The Smudge Review


Smudge is a fudged-up show about parenting, relationships, growth, unrequited emotions, cheesecake and theories of  probability. New haven theater company is parenting it through next weekend at the Chapel street space they’ve occupied for several seasons now.

The play, an Off Broadway attraction by Rachel Axler is frequently described as a black comedy. The specific black comedy it resembles is ionesco’s Rhinoceros, only instead of the general populace turning into gray blurry shapes, the lead couple in smudge gives birth to one. Axler, a versatile writer who has written for The Daily Show and Parks & Recreation, alternately treats their offspring as a metaphor, a litmus test, a lightshow and a conversation piece.

This title character is a child whose own mother describes it early in the play as “looking like nothing in nature” and “Anti-darwin.” But the play isn’t a mere parable about the anxiety and disconnected feelings surrounding childbirth. This concise, 90-minute intermissionless three-character-plus-unseen-infant saga has more (and occasionally less) on its mind than sleeplessness, wonderment and binge-eating.

The company, led by director Deena Nicol-Blifford, has a little too much faith in the ability of Axler’s script to shock and entertain all on its own. The sound and lighting effects which animate the unseen infant are constant but rather subtle, the sets basic utilitarian stuff, and the actors let their dialogue out in a leisurely fashion. The production takes place in an odd zone between the unreality of the stated alien-child situation and a blase parlor-drama manner. Nobody gets too worked up, which is fair for a piece that thrives on matter-of-fact reactions to extraordinary developments.
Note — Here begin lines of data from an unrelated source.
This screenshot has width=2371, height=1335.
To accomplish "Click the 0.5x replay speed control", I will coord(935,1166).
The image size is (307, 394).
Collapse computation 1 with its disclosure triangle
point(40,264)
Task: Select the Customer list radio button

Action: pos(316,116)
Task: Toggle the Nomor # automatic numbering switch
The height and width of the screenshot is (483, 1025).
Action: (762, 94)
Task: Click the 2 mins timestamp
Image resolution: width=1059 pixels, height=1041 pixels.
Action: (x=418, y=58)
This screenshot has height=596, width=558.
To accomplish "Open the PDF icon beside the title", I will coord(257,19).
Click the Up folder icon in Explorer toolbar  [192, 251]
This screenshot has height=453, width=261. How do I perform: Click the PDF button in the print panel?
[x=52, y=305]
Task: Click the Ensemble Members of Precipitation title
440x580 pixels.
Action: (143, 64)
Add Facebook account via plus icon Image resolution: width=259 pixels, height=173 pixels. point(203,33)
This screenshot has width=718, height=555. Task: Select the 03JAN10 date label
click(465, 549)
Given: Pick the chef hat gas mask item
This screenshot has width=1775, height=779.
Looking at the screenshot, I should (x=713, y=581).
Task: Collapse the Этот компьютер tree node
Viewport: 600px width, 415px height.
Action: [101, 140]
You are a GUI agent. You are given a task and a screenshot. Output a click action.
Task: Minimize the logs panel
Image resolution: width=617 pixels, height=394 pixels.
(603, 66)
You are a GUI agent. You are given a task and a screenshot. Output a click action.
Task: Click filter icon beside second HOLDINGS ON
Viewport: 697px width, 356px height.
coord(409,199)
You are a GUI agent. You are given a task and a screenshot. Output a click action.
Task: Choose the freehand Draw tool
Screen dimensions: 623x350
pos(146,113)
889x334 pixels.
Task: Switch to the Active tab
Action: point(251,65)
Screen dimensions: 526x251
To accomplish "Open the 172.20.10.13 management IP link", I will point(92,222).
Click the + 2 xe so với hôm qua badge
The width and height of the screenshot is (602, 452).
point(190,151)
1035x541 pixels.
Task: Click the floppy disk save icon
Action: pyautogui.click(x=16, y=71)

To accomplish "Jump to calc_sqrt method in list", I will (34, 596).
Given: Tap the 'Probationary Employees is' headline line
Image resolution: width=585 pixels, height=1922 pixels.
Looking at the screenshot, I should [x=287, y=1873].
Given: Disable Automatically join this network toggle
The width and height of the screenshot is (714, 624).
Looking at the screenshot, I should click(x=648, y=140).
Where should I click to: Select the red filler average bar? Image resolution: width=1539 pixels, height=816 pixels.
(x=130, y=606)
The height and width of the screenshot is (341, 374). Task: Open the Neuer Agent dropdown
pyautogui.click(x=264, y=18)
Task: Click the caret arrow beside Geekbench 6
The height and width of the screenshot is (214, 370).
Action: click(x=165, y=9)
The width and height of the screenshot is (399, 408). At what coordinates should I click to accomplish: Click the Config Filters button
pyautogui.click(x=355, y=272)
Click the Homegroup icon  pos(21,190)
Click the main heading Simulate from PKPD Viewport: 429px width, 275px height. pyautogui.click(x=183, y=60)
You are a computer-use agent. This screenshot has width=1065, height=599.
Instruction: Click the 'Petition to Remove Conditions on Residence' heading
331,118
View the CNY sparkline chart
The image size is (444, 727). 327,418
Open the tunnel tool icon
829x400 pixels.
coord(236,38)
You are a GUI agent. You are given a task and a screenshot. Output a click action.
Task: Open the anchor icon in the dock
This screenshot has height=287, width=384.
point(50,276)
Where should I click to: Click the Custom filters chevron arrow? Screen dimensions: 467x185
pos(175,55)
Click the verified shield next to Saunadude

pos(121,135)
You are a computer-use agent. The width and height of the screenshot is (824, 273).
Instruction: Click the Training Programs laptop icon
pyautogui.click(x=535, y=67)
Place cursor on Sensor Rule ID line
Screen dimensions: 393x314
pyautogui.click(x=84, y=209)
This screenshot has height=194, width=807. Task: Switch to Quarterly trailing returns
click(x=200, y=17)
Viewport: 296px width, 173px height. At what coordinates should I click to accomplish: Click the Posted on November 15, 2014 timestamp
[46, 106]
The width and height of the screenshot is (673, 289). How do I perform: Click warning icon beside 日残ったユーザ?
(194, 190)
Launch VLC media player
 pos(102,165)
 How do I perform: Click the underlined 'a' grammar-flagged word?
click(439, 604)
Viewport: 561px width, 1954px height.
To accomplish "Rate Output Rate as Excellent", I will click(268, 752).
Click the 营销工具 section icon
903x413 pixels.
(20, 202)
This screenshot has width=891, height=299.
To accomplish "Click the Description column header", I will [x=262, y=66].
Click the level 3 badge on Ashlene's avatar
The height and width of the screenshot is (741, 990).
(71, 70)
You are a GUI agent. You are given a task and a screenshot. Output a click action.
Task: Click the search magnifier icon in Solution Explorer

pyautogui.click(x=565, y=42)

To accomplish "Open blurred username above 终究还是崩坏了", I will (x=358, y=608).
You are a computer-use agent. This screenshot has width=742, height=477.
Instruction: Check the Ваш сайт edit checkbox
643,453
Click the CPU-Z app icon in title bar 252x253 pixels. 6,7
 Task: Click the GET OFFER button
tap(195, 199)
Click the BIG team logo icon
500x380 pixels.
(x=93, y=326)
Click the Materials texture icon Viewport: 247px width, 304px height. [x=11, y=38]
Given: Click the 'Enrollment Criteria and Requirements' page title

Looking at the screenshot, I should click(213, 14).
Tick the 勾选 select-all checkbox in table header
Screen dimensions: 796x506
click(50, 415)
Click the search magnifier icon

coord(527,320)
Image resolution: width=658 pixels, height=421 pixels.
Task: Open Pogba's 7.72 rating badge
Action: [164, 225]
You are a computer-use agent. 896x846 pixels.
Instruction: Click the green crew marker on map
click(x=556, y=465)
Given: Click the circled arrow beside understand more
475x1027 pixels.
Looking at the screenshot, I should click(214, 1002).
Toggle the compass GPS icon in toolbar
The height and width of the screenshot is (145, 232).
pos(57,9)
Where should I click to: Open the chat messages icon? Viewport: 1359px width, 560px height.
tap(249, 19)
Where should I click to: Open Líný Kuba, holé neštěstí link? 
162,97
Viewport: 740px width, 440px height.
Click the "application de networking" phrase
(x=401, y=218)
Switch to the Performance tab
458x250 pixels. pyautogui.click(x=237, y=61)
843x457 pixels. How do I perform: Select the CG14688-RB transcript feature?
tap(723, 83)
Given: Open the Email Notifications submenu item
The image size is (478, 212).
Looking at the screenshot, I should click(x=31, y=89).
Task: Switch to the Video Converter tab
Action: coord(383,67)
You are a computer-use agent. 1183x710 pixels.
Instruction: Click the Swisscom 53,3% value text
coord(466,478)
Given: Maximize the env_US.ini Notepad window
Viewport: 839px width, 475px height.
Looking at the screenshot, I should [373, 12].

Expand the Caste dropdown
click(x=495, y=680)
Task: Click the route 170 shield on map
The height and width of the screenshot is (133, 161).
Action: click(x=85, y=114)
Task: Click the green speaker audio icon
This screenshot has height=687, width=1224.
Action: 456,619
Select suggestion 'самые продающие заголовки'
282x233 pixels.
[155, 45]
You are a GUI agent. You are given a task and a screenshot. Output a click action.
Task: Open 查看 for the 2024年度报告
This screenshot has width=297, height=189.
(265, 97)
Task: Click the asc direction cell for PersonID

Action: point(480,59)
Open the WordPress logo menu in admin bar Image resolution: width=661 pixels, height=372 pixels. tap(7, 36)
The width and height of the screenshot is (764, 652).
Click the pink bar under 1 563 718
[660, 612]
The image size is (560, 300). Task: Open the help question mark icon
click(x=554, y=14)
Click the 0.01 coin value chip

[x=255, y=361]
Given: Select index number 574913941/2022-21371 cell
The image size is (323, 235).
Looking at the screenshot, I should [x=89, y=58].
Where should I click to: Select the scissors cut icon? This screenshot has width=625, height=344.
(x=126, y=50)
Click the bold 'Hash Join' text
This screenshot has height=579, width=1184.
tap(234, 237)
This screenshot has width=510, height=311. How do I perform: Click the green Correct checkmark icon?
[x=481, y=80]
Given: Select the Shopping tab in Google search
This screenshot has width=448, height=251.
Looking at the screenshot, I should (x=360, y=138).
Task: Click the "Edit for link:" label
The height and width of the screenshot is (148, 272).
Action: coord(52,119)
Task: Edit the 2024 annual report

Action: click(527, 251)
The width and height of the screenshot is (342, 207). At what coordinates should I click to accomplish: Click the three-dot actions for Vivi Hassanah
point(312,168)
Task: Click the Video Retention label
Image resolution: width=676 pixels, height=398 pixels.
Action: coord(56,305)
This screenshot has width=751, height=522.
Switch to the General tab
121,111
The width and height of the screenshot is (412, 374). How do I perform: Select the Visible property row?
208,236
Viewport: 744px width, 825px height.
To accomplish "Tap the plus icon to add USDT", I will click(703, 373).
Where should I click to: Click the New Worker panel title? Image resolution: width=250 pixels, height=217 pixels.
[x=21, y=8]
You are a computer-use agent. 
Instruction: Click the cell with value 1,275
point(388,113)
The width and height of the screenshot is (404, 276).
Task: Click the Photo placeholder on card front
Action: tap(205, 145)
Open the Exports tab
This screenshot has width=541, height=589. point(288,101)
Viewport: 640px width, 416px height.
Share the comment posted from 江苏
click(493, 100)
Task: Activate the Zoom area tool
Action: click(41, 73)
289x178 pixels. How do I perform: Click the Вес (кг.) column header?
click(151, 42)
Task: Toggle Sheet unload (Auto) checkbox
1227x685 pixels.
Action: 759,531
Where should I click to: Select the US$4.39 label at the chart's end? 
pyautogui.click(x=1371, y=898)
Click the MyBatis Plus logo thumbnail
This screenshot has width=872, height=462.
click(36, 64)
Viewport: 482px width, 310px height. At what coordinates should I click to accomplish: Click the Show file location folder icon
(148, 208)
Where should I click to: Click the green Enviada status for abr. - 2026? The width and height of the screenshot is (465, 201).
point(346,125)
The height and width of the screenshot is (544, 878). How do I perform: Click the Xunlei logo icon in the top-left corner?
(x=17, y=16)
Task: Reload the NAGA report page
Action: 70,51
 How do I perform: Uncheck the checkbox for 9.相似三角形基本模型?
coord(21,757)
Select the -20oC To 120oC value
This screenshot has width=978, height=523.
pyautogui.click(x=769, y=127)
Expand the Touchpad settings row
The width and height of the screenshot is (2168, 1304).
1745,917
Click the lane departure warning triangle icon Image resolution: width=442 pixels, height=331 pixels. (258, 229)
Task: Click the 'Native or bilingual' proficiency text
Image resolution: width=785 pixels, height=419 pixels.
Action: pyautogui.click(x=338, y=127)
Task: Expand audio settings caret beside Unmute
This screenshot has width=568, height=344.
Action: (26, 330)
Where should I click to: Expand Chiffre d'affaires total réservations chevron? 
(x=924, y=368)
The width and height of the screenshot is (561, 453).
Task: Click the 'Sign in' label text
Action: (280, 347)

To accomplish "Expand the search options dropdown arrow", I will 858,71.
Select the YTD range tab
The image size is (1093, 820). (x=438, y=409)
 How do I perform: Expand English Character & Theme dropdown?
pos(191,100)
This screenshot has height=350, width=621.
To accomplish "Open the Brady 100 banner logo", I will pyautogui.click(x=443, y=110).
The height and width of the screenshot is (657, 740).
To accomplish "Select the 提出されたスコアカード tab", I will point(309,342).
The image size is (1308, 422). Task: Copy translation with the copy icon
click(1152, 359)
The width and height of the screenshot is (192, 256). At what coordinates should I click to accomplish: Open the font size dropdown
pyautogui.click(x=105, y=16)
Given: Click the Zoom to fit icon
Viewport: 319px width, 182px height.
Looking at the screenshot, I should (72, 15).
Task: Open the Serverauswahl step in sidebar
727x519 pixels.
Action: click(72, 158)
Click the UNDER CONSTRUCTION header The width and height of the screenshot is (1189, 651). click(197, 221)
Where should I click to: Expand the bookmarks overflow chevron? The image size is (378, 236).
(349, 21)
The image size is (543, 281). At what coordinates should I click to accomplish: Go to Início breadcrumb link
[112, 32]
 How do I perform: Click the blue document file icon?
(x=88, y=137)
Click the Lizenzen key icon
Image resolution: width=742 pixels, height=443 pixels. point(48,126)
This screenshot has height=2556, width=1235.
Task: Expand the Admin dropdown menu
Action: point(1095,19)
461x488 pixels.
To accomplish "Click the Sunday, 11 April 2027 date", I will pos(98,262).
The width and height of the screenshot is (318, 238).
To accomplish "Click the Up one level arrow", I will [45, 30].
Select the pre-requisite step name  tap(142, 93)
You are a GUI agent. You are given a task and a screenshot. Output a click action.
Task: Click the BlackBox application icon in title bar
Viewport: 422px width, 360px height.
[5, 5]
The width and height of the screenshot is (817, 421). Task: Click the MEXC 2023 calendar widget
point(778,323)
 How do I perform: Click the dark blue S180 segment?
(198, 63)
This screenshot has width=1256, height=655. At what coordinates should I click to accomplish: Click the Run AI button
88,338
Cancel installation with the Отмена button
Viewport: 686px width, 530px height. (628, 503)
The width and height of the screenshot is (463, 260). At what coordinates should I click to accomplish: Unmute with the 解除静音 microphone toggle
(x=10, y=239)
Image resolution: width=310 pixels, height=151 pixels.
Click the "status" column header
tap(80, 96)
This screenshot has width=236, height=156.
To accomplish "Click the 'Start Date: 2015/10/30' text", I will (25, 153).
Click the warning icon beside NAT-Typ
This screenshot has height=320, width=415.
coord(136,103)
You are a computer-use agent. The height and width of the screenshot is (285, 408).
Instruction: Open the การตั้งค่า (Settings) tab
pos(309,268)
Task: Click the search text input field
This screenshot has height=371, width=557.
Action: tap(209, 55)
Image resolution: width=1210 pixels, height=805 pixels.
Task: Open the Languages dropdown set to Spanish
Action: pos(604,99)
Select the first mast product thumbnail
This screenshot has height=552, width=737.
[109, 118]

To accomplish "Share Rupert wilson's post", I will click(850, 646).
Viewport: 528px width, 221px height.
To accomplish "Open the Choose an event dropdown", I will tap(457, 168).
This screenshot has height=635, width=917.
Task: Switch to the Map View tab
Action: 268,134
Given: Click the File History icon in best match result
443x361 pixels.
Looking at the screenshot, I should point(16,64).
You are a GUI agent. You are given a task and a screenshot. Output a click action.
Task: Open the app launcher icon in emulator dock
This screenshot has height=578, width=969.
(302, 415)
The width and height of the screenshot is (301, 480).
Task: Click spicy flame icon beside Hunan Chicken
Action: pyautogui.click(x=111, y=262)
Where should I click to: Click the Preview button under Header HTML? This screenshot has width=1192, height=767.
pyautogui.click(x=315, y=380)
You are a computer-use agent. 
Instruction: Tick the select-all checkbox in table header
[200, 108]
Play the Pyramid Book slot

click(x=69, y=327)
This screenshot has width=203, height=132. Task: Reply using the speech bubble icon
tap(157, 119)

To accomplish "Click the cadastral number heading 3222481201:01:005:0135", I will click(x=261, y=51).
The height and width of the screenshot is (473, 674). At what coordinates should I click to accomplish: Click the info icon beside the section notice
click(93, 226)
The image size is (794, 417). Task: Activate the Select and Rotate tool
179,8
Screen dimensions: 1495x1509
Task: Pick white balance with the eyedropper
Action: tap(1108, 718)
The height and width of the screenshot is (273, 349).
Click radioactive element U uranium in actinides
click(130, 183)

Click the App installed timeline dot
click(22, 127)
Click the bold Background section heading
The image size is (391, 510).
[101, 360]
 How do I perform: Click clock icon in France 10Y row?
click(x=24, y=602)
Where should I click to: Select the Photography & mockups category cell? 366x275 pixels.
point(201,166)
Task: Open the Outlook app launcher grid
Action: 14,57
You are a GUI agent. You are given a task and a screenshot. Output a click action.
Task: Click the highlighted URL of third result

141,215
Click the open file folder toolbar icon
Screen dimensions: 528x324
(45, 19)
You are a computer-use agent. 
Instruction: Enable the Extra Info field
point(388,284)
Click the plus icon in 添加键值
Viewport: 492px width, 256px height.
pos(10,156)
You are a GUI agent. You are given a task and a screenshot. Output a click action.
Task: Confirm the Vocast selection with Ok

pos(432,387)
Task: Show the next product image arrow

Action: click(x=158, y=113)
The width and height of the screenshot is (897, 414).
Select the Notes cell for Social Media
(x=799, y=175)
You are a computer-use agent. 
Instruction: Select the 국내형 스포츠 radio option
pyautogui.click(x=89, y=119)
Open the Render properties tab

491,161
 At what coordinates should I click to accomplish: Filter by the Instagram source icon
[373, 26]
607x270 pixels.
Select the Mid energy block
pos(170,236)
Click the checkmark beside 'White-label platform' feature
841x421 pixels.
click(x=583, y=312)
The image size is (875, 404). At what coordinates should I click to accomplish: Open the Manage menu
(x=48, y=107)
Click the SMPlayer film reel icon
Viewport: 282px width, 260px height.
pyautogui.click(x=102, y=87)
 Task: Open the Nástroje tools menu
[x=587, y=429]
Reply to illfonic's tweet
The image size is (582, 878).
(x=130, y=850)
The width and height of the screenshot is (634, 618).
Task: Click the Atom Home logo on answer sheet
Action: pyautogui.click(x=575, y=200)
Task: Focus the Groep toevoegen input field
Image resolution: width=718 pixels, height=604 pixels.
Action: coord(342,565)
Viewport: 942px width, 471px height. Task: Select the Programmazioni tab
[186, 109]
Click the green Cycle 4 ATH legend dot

But the pacing could be pumped faster and louder without losing that sense of cryptic complacency.

On a strictly New Haven Theater Company collective-ensemble community-theater note, it’s tremendously entertaining that the troupe has found a script in which Christian Shaboo and Peter Chenot can play brothers. Shaboo and Chenot are the NHTC actors most often pressed into service as leading men, to the point where they’ve almost become interchangeable. To see them banter and interact as brothers—Shaboo as the shyer, more withdrawn Nick, dealing with the pressures of being the first-time father to a smudge, and Chenot as the outspoken and outrageous elder sibling Pete—almost feels like an optical illusion. As the brawling bros’ female foil, Katelyn Marie Marshall mostly has the inexpressive “smudge” to play off of, practically turning her into a Samuel Beckett character with expressive monologues delivered to the world in general by someone who’s obviously very alone.


NHTC is a company that gains extra energy from its members’ cameraderie. Its smaller-scale pieces seldom have the magic or creativity of its ensemble endeavors. Smudge is an insightful play about coupledom and the fraught relationships of any family (there’s a mother character who is not seen but is very much a part of the play, which is otherwise populated by a man, his wife, his brother and a body in a crib.) It’s a shame that a company that runs on community spirit can’t use its considerable flesh-and-blood resources to vitalize a play about family. But Smudge is what it is—a crystallized small-cast New York drama of inwardness and isolation and limited (yet intense) interaction. The script here is the thing, not the energy of the players. And that script is purposefully offputting.


The remaining performances of Smudge are 8 p.m. Nov. 11-14 at the NHTC Stage at English Building Markets, 839 Chapel St., New Haven.